If the Workers Can't Buy, Their Bosses Can't Sell

It is an axiom of economics that in order for businesses to be competitive and profitable, they must always strive to be labor-lean. They must shed as many workers as possible, as quickly as possible, for as long as possible.

"As long as possible" can mean forever. In the old days, the preferred method of American "downsizing" and "outsourcing" was to send jobs to lower-wage locations within the United States. Nowadays, the jobs are sent to even lower-wage places like Taiwan, Singapore, South Korea, Mexico, Brazil, China, Indonesia, Malaysia, the Philippines, and Bangladesh.

America's citizens consume two-thirds of our Gross National Product. In order for them to do that, they must have money to buy food, raise their children, and keep a roof over their heads. And in order for them to do those things, they have to have well-paying jobs. Without them, consumers buy only necessities, not the country's other goods and services.

Despite its Puritan origins and its Protestant ethic, the United States is a consumer-driven society. We Americans fall from economic grace not when we overproduce, but when we underconsume. Without steady and robust consumption, our recessions linger, our governments don't receive the tax revenue they depend on, and our businesses cannot sustain their profitability. 

Who takes up the slack in consumption when America's workers are unemployed, underemployed, or forced into early retirement? Certainly not their foreign counterparts. Foreigners may make things for America -- and they make them well -- but they usually don't earn enough money to buy American goods and services. 

The United States cannot remain great and strong if most of its workers push paper rather than make things. The Chinese, who are now the workmen to the world, are a case in point. Not only do they own much of our debt, but they also produce most of the things we Americans purchase with that debt. 

"Made in China" has become so much a part of the American scene that if the Chinese ever warred with us again -- they fought us directly in Korea and indirectly in Vietnam -- we would probably have to arrange a truce and a neutral transshipment point every few weeks so that they could provide us with the uniforms and boots our soldiers need to fight them. 

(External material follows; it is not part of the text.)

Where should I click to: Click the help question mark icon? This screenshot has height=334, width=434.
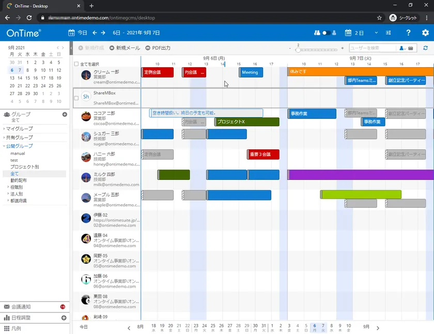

If our workers have no work, they will eventually end up either on the public's dole or in the public's prisons. The economic and social costs of that eventuality will outstrip any savings generated by domestic downsizing and overseas outsourcing. 

In capitalist societies, all wealth is produced by and in the private sector. By paying taxes, this group funds employment in the public sector. So if Washington really wants to grow more jobs and end the current recession, one of the things it should do is grant tax concessions for each job that our private businesses repatriate home.

In 1911, Frederick Taylor, a wealthy metallurgist and the father of scientific management, wrote that when they "push shoulder to shoulder in the same direction, ... there is ample room for a large increase in wages for the workmen and an equally great increase in profits for the manufacturer." 

Three years later, Henry Ford, the paterfamilias of the American automobile industry, lowered the hours of his blue-collar workers from nine to eight and more than doubled their minimum wage from $2.34 to $5 a day. Both his peers and his stockholders attacked him for his entrepreneurial treason. Despite legal and other challenges, he stood firm. And in 1916, he told the Detroit News that his aims were to enable "a large number of people to buy and enjoy the use of a car" and to provide "a larger number of men employment at good wages." 

A hundred years ago, Taylor and Ford understood that for American businesses to be able to sell, American workers must be able to buy. They knew instinctively that American employers can prosper only when American employees have jobs. 

The time has come time for our present politicians and entrepreneurs to learn and apply this basic truth.                           

Edward Bernard Glick is Professor Emeritus of Political Science, Temple University in Philadelphia.